The IBA is further taking an initiative to analyse both the benefits and criticism on ISDS to make it a better system. To this end, the IBA is engaging with governments from both developed and developing countries, arbitral institutions, corporations and the legal profession.

Who are the investors?

Investors from a wide range of industries and company sizes have resorted to ISDS to enforce States’ obligations under international investment agreement.

As a recent study concluded that in general ISDS cases are concentrated in sectors like electricity and mining.

ISDS however have not only been used by investors from those sectors. From sustainable development perspective, ISDS has shown the potential to protect investment in climate change mitigation efforts. In the past three years, renewable energy investors such as wind power and solar power investors have brought claims to ISDS alleging, among others, breach of host government’s specific commitment regarding incentives for their investments.

Further, an investor who owns an environmental sanctuary have also recently brought a claim to ISDS, arguing that the host government has failed to enforce its own environmental law which harms the sanctuary.

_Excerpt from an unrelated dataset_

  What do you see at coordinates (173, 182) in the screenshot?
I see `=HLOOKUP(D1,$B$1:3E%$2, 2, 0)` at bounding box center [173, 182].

In addition, many other investors are represented in ISDS, from producers of biscuit, ice cream and paper to eco-tourism businesses. For example, the investor in paper business brought a case arising from government’s ban to import a certain raw material, contrary to a previous authorization that the investor was allowed to do so.

The above has shown that ISDS as an efficient dispute resolution is important not only for rule of law but also for the functioning of the global economy. Foreign investors who have obtained specific promises from a government with regards to their investment, typically in the form of government contracts or permit for certain period, may enforce this promise through ISDS, as an international neutral venue.

Small and medium size enterprises benefit from ISDS procedural efficiency; it is usually faster and less costly compared to proceedings in domestic court.The importance of ISDS for SMEs is also confirmed by an OECD survey according to which 22% of ISDS claimants are either individuals or very small corporations with limited foreign operations. Extremely large multinationals only account for 8% of the claimants in the survey.

2014: A Strong Year for New Investment Protection Regimes

sustainabledevA lot of new development took place last year in the investment protection regime. This is demonstrated for example by a yearly report from the United Nations Conference on Trade and Development (UNCTAD), which summarizes statistics and development surrounding the regime and ISDS.

States, to a large extent, continue to display interest and trust in the investment protection regime. This year’s finding shows that States have concluded 27 international investment agreements (IIAs), which means one every other week.

Sustainable development is at the heart of the newly-adopted IIAs. Most treaties concluded in 2014 include sustainable-development oriented features, for examples by preserving regulatory space for public policies of host countries and discouraging parties to relax environmental standards in order to attract foreign investments.

States maintain control in investment treaty-making and the design of ISDS provisions. In parallel to the adoption of new IIAs, 45 countries are revising their model Bilateral Investment Treaties. New model agreements have been concluded, notably by Brazil and India. This trend may also open up opportunities to include carefully-drafted investment protection in the IIA in support of sustainable development.

The total number of known ISDS claims decreased in 2014, from 54 cases in 2012 and 59 cases in 2013 to 42 cases last year.